▸ **TASK ITEM**
Below are records. Copy every line with "width" in it.

** EXTRACTED ENTRIES follows **

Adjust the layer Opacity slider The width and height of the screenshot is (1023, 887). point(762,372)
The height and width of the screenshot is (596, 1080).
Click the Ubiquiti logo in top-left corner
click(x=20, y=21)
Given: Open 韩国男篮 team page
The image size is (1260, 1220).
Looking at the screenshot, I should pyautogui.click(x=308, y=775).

** End of EXTRACTED ENTRIES **
** EXTRACTED ENTRIES follows **

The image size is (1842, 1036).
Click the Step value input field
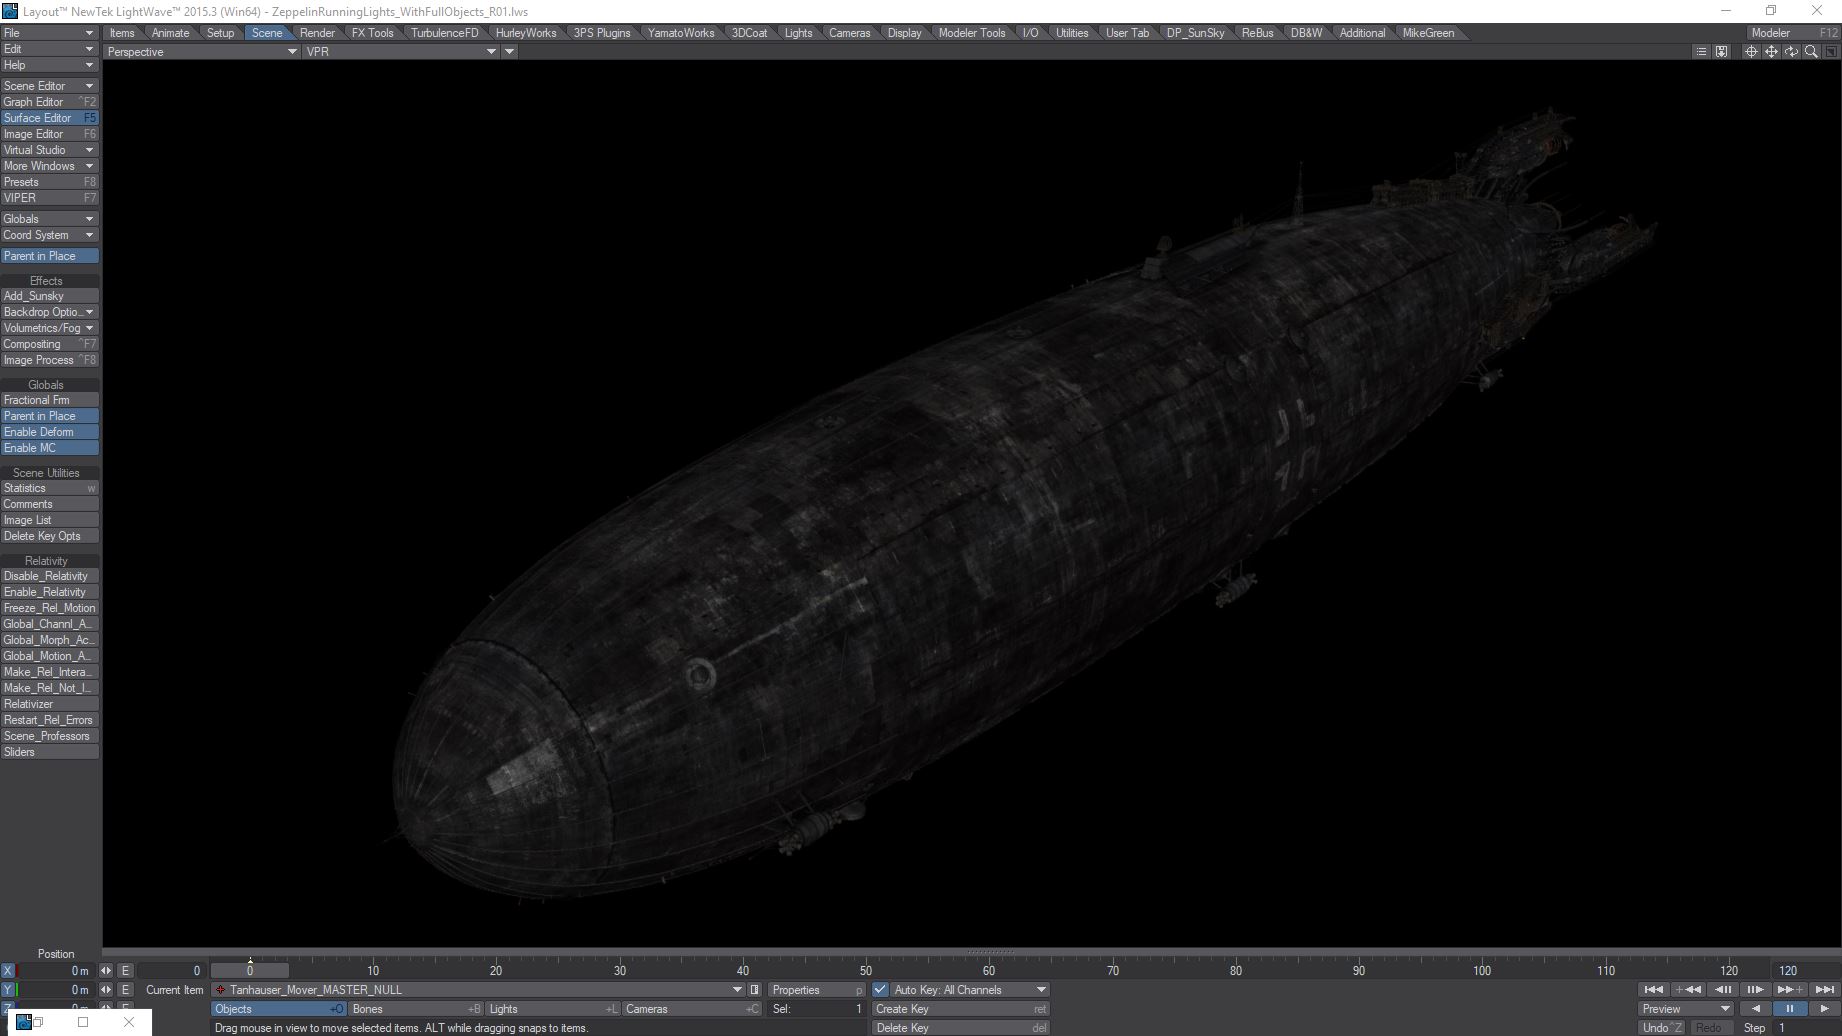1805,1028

** End of EXTRACTED ENTRIES **

▸ **COMPLETED EXERCISE**
Adjust the layer Opacity slider The width and height of the screenshot is (1023, 887). point(762,372)
The height and width of the screenshot is (596, 1080).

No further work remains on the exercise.